- _Exercise objective_
In the data below, begin at the line with "Task: Select Android SDK Location input field" and stop after the line with "You are a computer-use agent."; output those lines exactly and no pictures.

(Items from a data source)

= Beginning of Section =

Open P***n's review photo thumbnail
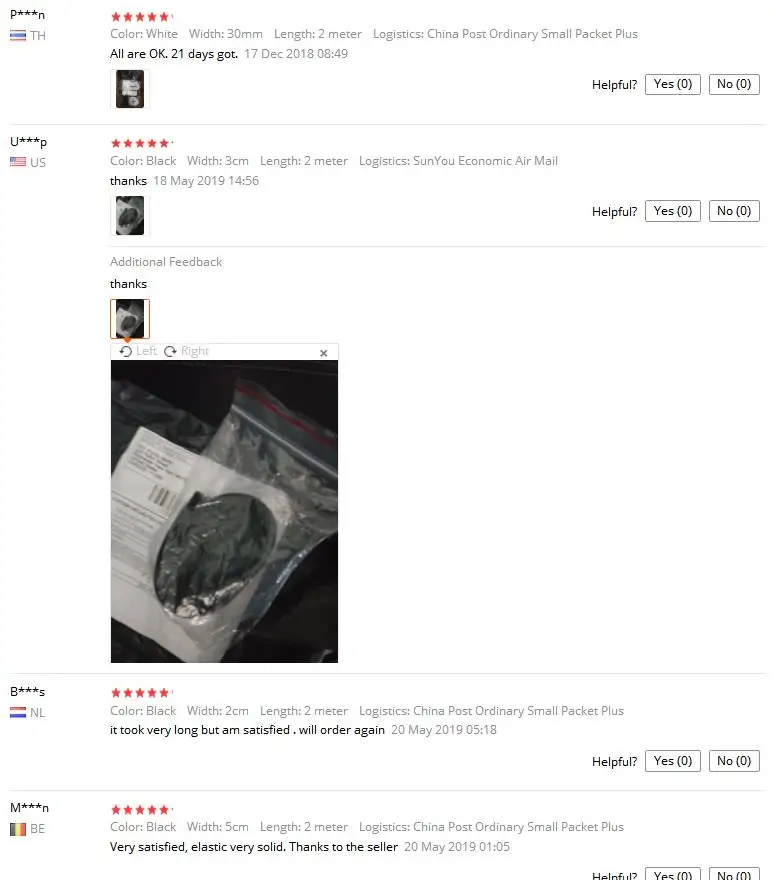Viewport: 776px width, 880px height. tap(130, 89)
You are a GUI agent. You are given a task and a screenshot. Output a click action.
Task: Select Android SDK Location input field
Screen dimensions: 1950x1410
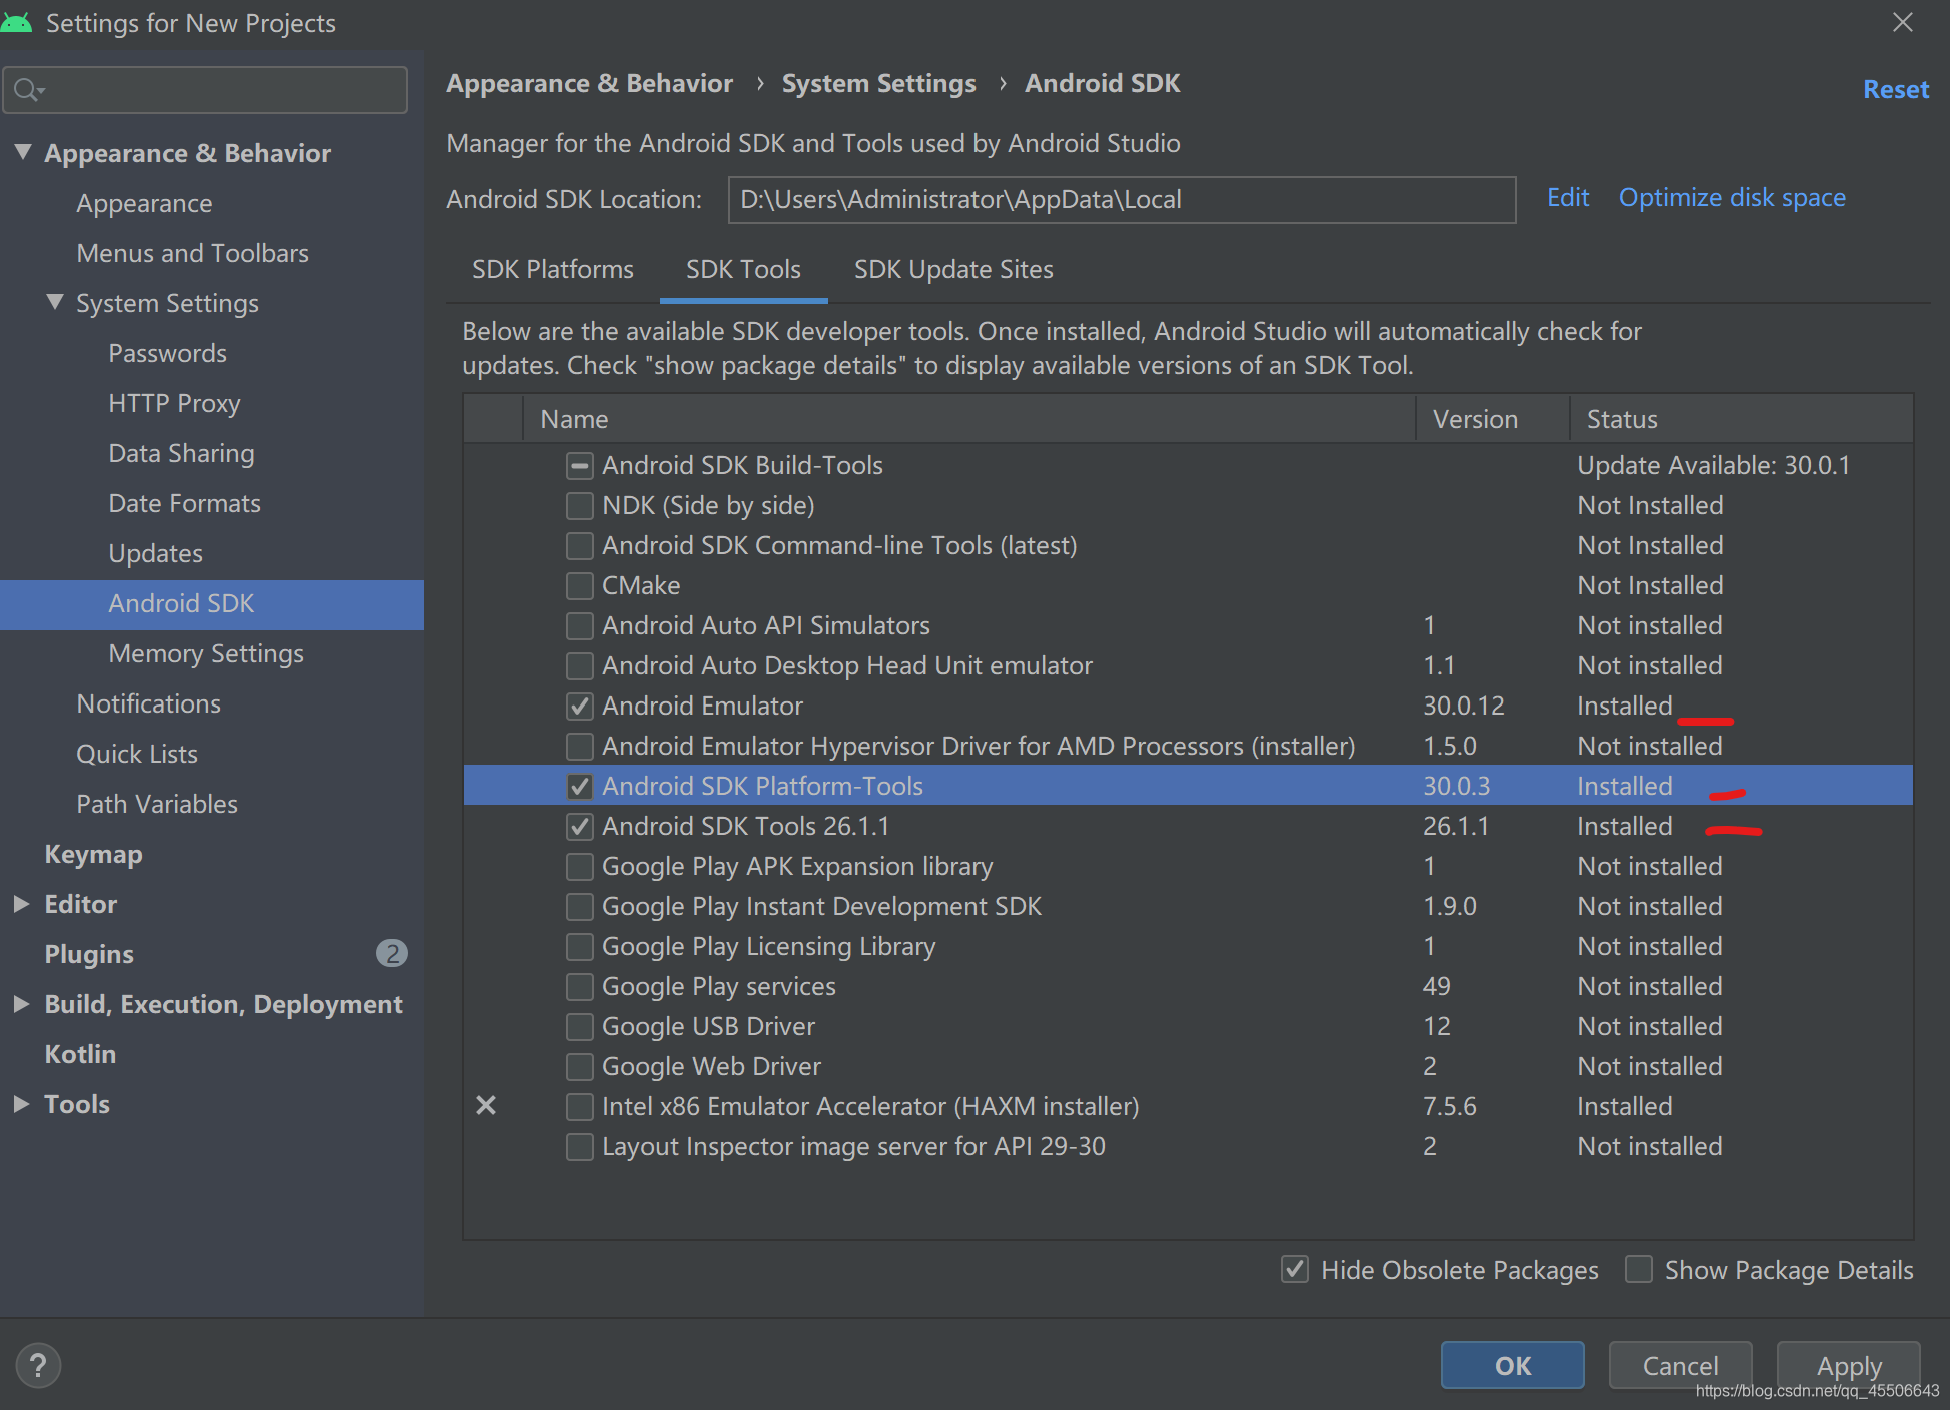coord(1120,197)
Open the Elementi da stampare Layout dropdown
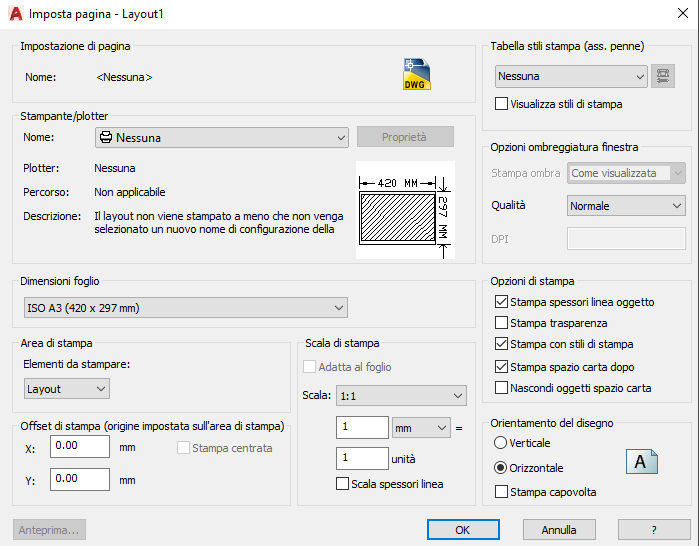The width and height of the screenshot is (699, 546). [x=67, y=389]
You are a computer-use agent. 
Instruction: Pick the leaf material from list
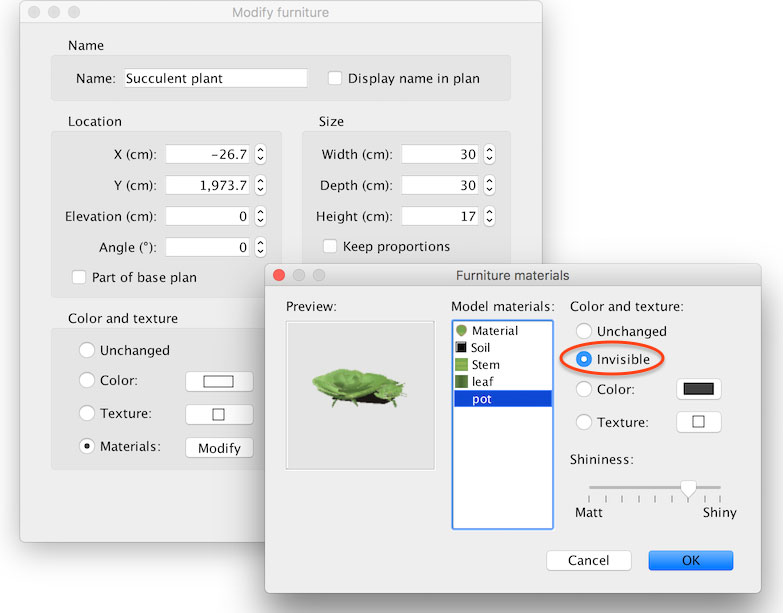pyautogui.click(x=482, y=382)
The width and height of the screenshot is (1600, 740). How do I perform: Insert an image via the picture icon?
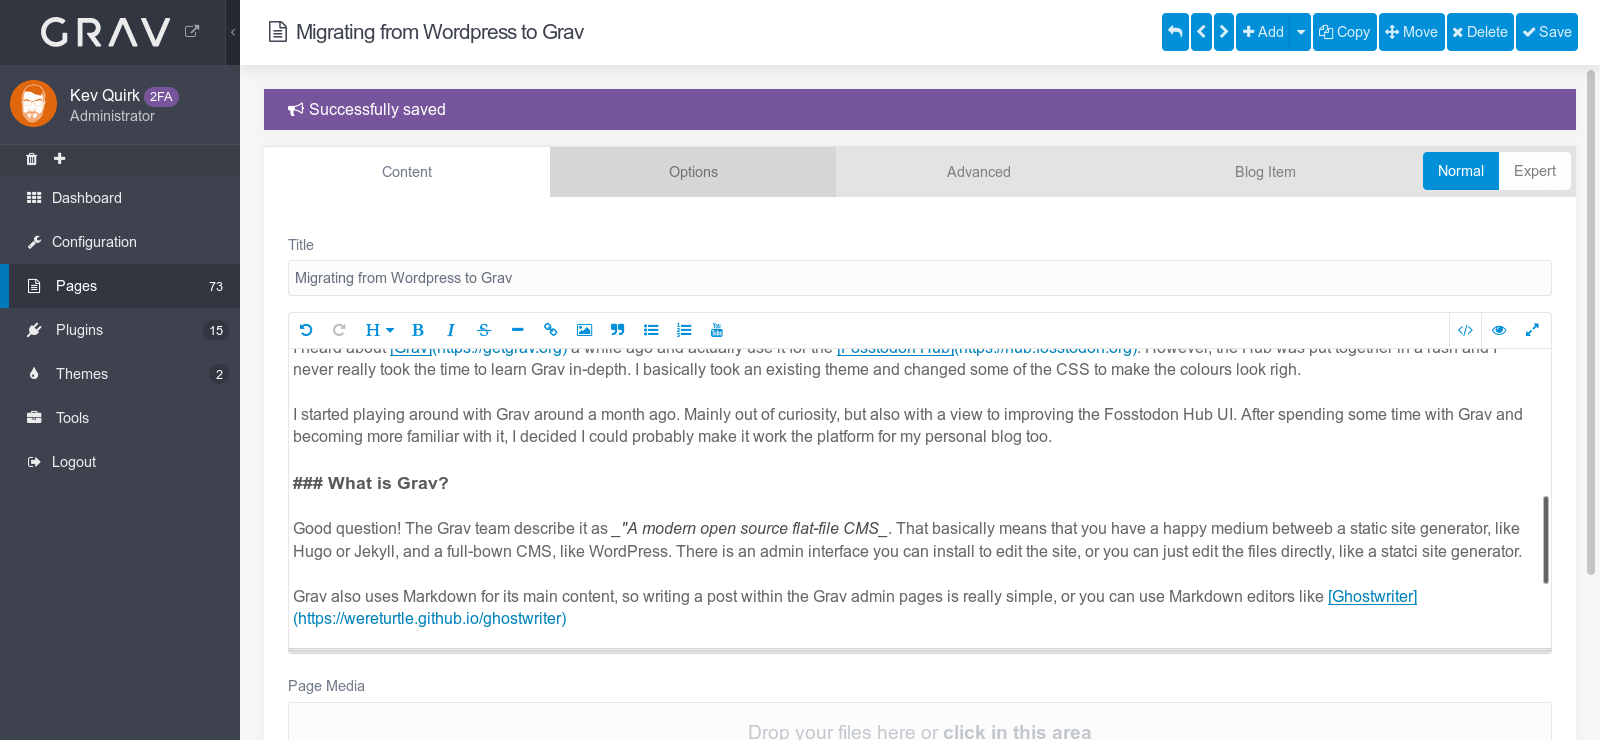[x=584, y=330]
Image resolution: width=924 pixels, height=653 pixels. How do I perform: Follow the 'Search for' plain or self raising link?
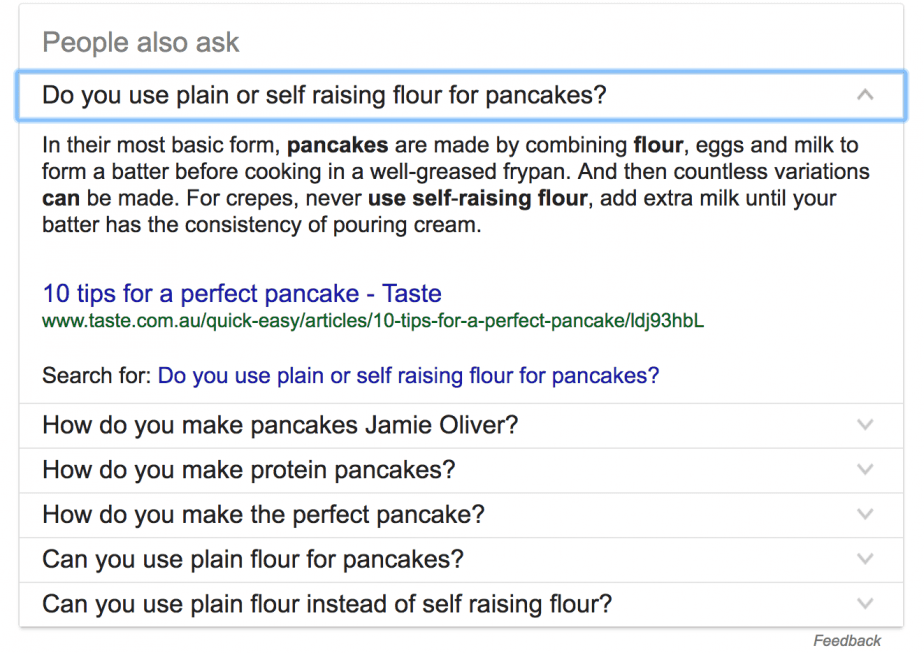coord(408,375)
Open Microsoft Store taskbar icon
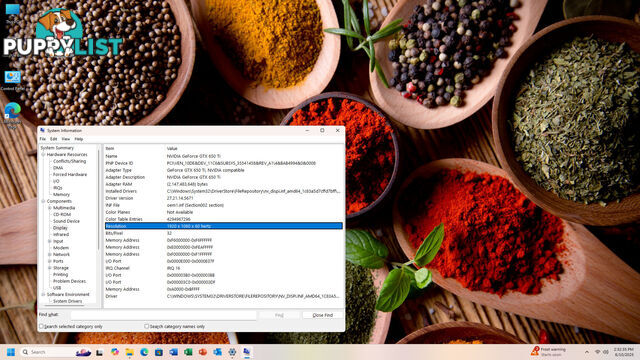640x360 pixels. [159, 352]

= End of Section =

- _Result of the task_
Task: Select Android SDK Location input field
Screen dimensions: 1950x1410
coord(1120,197)
Open the Elementi da stampare Layout dropdown
The width and height of the screenshot is (699, 546). [x=67, y=389]
You are a computer-use agent. 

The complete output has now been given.